• _Text section_
—————

COMPARATIVE STUDY
JOURNAL ARTICLE

Lactose hydrogen breath test versus lactose tolerance test in the tropics: does positive lactose tolerance test reflect more severe lactose malabsorption?

Uday C Ghoshal, Sunil Kumar, Dipti Chourasia, Asha Misra
Tropical Gastroenterology: Official Journal of the Digestive Diseases Foundation 2009, 30 (2): 86-90
19760990

BACKGROUND: We compared the lactose hydrogen breath (lactose HBT) and lactose tolerance tests (LTT) in their ability to diagnose lactose malabsorption (LM).

METHODS: Fasting and post-lactose (50 g) breath hydrogen and blood sugar were tested in patients with irritable bowel syndrome (IBS). Persistent rise in breath hydrogen by 20 ppm and failure of blood sugar to rise by >20 mg/dL above basal level, were considered positive lactose HBT and LTT, respectively. Symptoms of diarrhoea, bloating, abdominal pain and flatulence were noted.

RESULTS: Of 203 patients, 11 demonstrated high basal breath hydrogen and hence, 192 (age 37+/-14 years, 134 male) were included in the study. 125 (65%) and 137 (71%) were lactose HBT and LTT positive, respectively. 102/125 lactose HBT positive patients were LTT positive and 35/67 lactose HBT negative patients were LTT positive. 62/192 (32%) developed symptoms following lactose ingestion, which tended to be more in the LTT positive (49/137, 36% vs. 13/55, 24% p=0.07) but not in the lactose HBT positive patients (44/125, 35% vs. 18/67, 27% p=0.2). Peak breath hydrogen was higher (38+/-37 vs. 66+/-43; p<0.01) in LTT positive than negative patients. Peak level of breath hydrogen inversely correlated (58+/-43 vs. 10+/-23; p<0.001) with change in blood glucose following lactose ingestion.

CONCLUSIONS: Positive LTT is associated with a higher breath hydrogen score than negative LTT. There was a trend towards more frequent symptom development following lactose load in LTT positive but not in lactose HBT positive patients. LTT is an easy and efficient test for diagnosis of LM.

—————

• _Data_
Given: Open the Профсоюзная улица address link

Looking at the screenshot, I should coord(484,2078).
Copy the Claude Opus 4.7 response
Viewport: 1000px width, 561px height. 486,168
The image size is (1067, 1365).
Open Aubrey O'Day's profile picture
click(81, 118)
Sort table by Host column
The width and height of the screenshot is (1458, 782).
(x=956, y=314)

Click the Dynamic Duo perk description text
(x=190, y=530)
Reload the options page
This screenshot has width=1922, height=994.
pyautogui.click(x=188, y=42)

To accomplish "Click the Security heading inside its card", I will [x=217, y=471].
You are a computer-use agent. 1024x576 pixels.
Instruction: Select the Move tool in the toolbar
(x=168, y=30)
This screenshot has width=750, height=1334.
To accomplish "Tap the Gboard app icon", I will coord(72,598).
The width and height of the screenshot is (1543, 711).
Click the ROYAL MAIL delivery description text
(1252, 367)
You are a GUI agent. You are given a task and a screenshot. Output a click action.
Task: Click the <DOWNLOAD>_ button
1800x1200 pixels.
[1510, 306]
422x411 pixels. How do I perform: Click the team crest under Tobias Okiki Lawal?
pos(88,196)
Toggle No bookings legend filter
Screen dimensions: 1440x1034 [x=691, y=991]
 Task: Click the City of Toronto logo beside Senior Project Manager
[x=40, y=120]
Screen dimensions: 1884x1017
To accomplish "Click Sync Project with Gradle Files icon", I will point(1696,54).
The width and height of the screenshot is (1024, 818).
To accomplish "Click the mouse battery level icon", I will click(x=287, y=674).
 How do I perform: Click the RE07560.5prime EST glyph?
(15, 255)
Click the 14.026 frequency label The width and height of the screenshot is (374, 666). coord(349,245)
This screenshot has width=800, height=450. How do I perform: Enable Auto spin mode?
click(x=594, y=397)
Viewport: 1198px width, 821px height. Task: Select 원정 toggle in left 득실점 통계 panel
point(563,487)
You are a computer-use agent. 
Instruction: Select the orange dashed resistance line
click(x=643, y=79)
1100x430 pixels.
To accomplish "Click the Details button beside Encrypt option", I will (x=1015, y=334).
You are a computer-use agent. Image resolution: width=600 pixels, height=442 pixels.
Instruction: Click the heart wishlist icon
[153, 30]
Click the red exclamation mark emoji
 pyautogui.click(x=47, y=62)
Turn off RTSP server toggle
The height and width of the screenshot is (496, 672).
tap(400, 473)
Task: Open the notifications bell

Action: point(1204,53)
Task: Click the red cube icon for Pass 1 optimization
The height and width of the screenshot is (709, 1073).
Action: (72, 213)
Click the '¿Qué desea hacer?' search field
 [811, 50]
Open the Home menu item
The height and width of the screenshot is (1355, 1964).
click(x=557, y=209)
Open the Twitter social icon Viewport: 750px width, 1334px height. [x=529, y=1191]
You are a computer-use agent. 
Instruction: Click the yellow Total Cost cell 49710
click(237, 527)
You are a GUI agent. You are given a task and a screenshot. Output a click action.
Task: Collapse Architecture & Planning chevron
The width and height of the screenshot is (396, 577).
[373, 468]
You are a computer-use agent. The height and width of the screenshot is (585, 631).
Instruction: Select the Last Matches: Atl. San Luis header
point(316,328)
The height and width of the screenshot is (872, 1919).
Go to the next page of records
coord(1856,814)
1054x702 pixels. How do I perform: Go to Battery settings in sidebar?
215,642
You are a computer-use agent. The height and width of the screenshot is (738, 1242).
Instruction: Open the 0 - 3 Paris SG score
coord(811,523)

—————

• _Tasks to complete_
#1 From the lactose study abstract, extract the stretch from "CONCLUSIONS: Positive LTT" through "diagnosis of LM." without changing any wording.
#2 In the lactose study abstract, how many patients were included in the study?
#3 Summarize the lactose study abstract in two sentences.

• _Your written answers_
#1
CONCLUSIONS: Positive LTT is associated with a higher breath hydrogen score than negative LTT. There was a trend towards more frequent symptom development following lactose load in LTT positive but not in lactose HBT positive patients. LTT is an easy and efficient test for diagnosis of LM.

#2 192 patients, after 11 of the 203 were excluded for high basal breath hydrogen.

#3 Among 192 patients with irritable bowel syndrome given 50 g of lactose, 65% tested positive on the lactose hydrogen breath test and 71% on the lactose tolerance test. A positive lactose tolerance test was associated with a higher breath hydrogen score and a trend toward more frequent symptoms after lactose, and the study concludes that it is an easy and efficient test for diagnosing lactose malabsorption.